▶ **ASSIGNED TASK**
What you return must match the data below exactly, minus any pictures.

----- EXERCISE MATERIAL

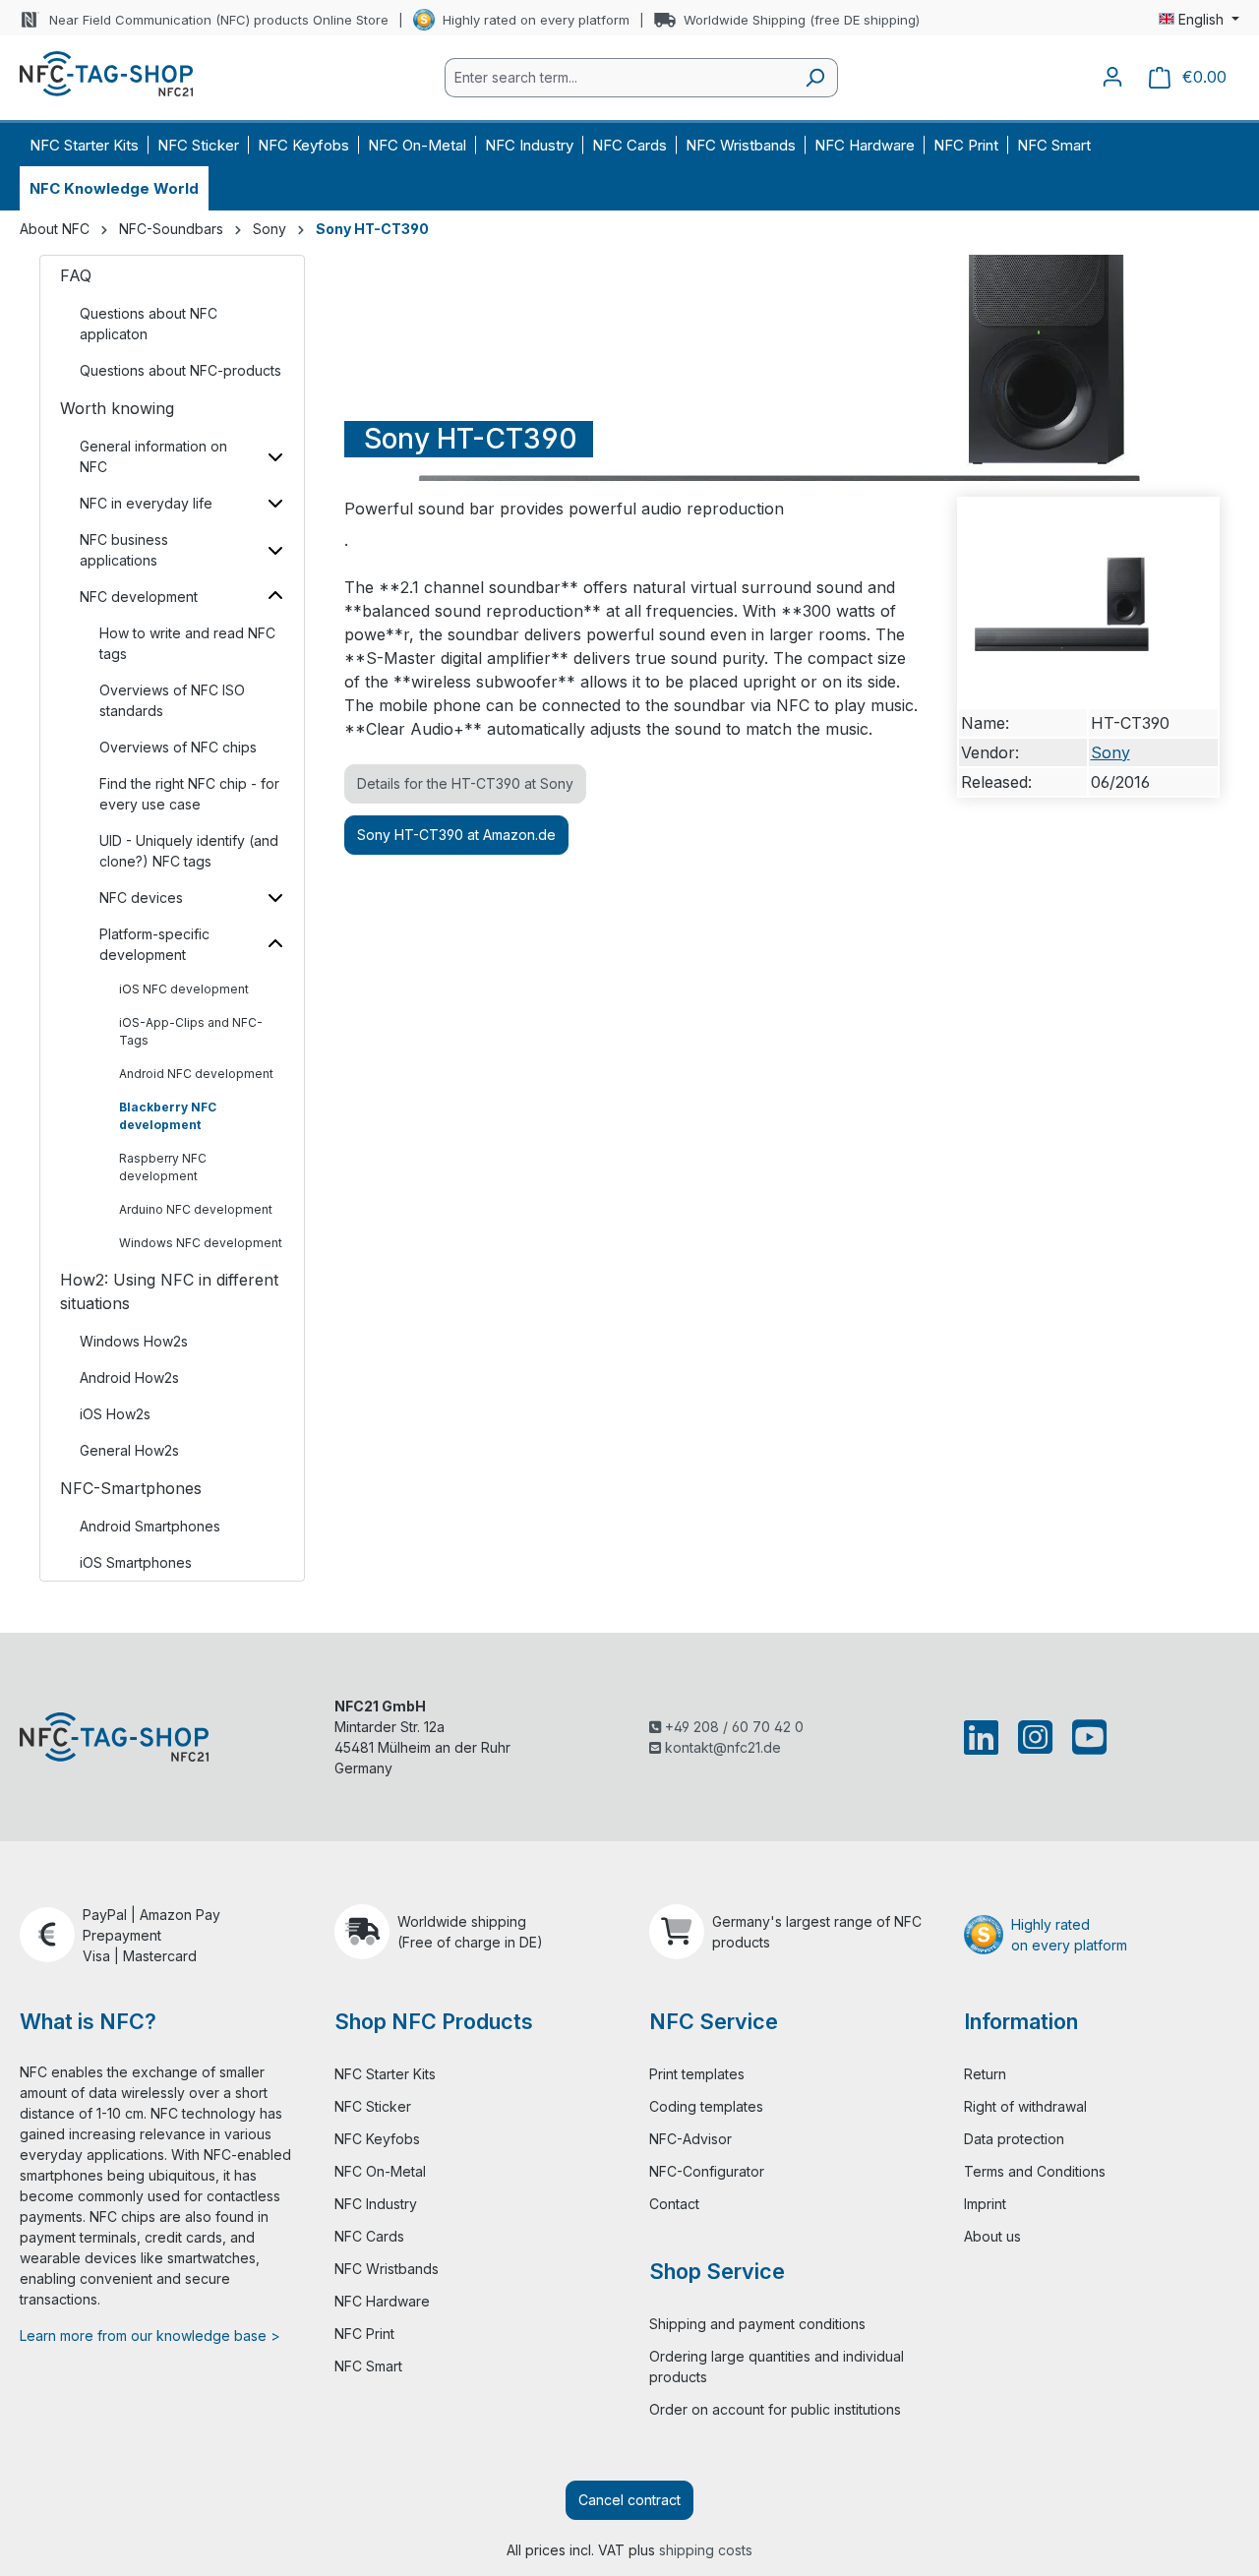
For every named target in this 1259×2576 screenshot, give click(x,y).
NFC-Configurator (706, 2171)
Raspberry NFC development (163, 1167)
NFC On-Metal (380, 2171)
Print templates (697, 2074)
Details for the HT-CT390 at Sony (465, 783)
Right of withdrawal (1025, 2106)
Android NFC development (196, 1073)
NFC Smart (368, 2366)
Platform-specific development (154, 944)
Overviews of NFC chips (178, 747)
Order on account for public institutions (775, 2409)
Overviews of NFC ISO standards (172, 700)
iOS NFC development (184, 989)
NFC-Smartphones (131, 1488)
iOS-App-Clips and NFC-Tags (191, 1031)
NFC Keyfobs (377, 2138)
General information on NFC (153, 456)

----------

▶ **OUTPUT OF THE TASK**
For every named target in this 1259×2576 screenshot, give click(x,y).
NFC-Configurator (706, 2171)
Raspberry NFC development (163, 1167)
NFC On-Metal (380, 2171)
Print templates (697, 2074)
Details for the HT-CT390 at Sony (465, 783)
Right of withdrawal (1025, 2106)
Android NFC development (196, 1073)
NFC Smart (368, 2366)
Platform-specific development (154, 944)
Overviews of NFC chips (178, 747)
Order on account for public institutions (775, 2409)
Overviews of NFC ISO standards (172, 700)
iOS NFC development (184, 989)
NFC-Smartphones (131, 1488)
iOS-App-Clips and NFC-Tags (191, 1031)
NFC Keyfobs (377, 2138)
General information on NFC (153, 456)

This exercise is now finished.